В то же время кометность у Григорьева явно шире женского образа, она приобретает общечеловеческие черты и даже скорее становится принадлежностью лирического героя, мужским началом, как это видно по стихотворениям «Волшебный круг» и «Над тобою мне тайная сила дана…», написанным поэтом вслед за «Кометой» («Комета» — в июне 1843 года, а они — в июле и августе). В этих стихотворениях беззаконной кометой, «падучей» звездой является он , герой, а она — существо пассивное, «дитя», которое, впрочем, тоже втягивается в стихийный мир страстей. Эта тема «втягивания» и «заражения» героини будет варьироваться во многих последующих стихотворениях Григорьева: «К Лавинии» (три разных произведения с одним названием), «Женщина», «Две судьбы», «Песня духа над хризалидой» (1843—1845), в поэме «Видения» (1846), в прозе тех лет.

Тема кометы, страстной и хаотичной стихии, — не просто личная слабость поэта, отражающая его склонности, органические черты его характера. В этой теме заложены глубинные процессы, свойственные России или даже более широко – всему европейскому миру XIX — начала XX века: в механистичном, все сильнее стандартизирующемся мире живые силы не могли не бунтовать, не выражать хотя бы анархического протеста против всеобщей униформы. Чуткая литература тоже не могла не отобразить этой тенденции: григорьевские «кометы» расположены на магистральном пути от немногочисленных пушкинских персонажей и лермонтовских Демона, Арбенина, Печорина — к героям Достоевского, к цыганской теме в русской литературе второй половины XIX века, к эксцентрическим образам Лескова, к лирике Блока.

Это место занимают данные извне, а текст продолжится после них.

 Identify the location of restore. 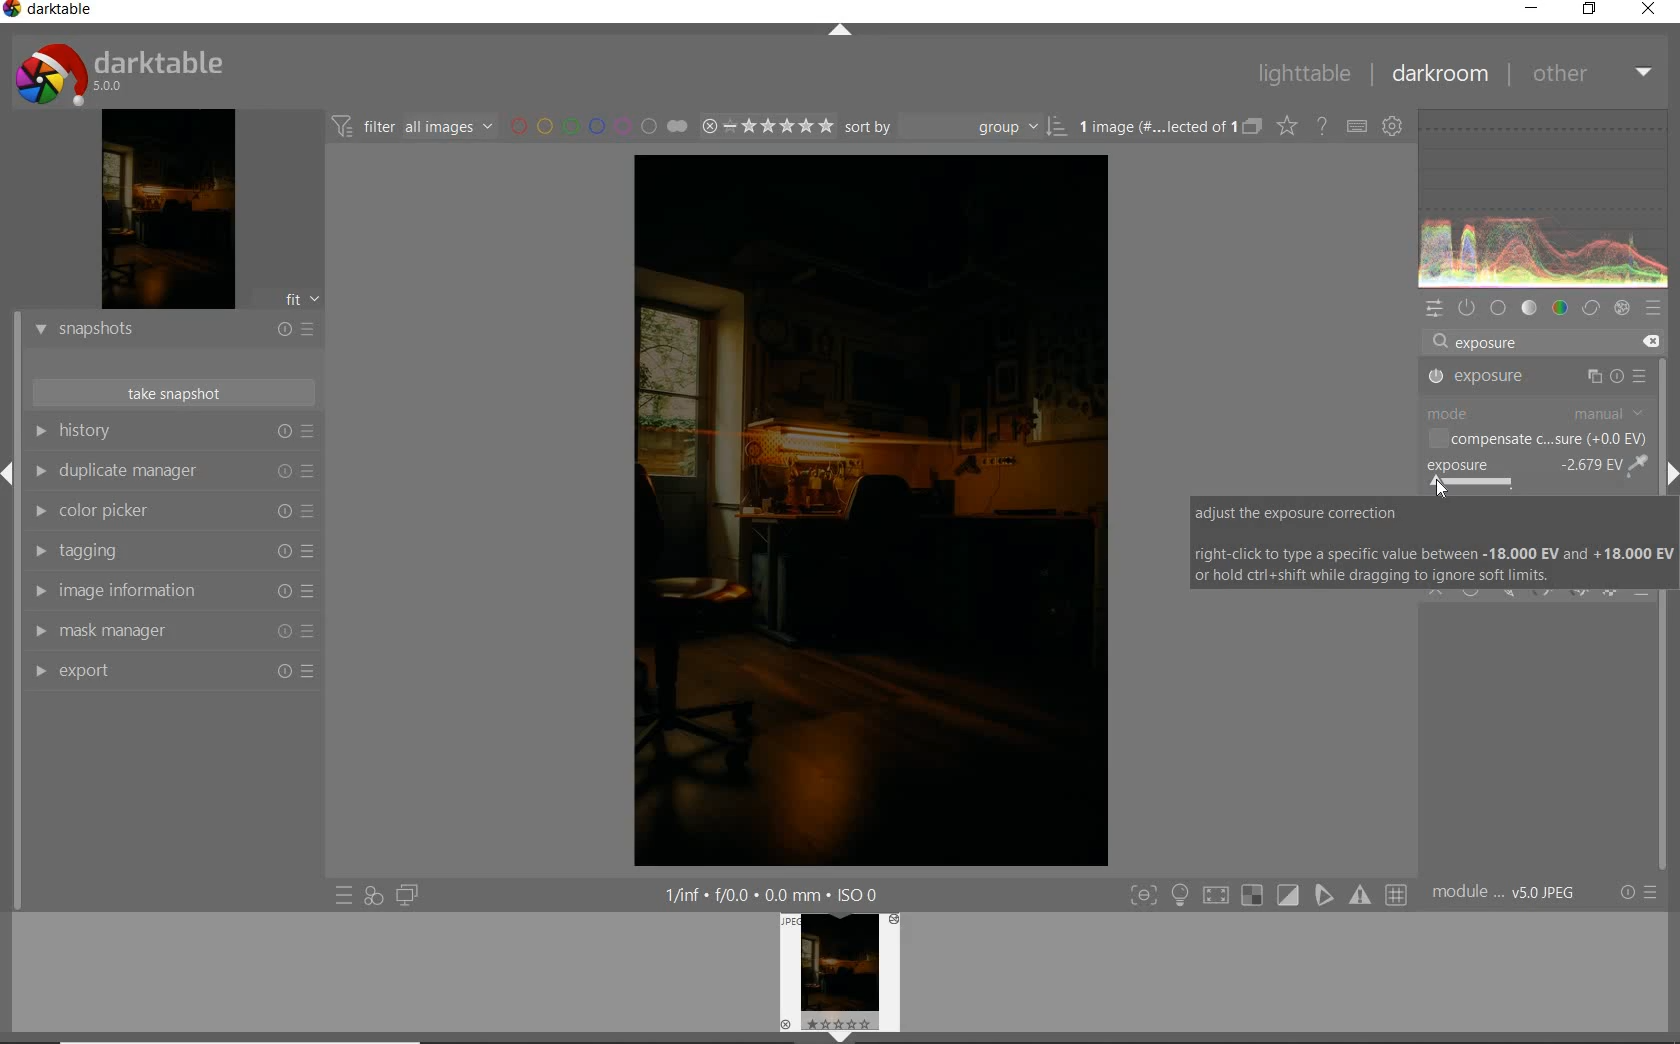
(1593, 11).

В рамках же григорьевской поэзии тема кометы включается в более общую, традиционную романтическую тему о страданиях глубокого по уму и чувствам человека, не понятого обществом. Еще хуже, когда он не понят ею , избранницей сердца. Григорьев преодолевал последний вариант утопическими мечтами, зашаманиванием себя картинками «заражения» героини романтическими недугами. Ему так хотелось сблизить «его» и «ее». И здесь во всю ширь возникала проблема равенства, чуть ли не главная проблема всей жизни нашего автора, и как творца, и как человека. Равенства не в абстрактном смысле, в духе триединой формулы Великой французской революции о свободе, равенстве и братстве. Конечно, Григорьев был за свободу всех людей, особенно — крепостных крестьян, за всеобщее равенство, всеобщее братство. Но его больше волновало равенство-неравенство конкретных людей вокруг его собственной личности.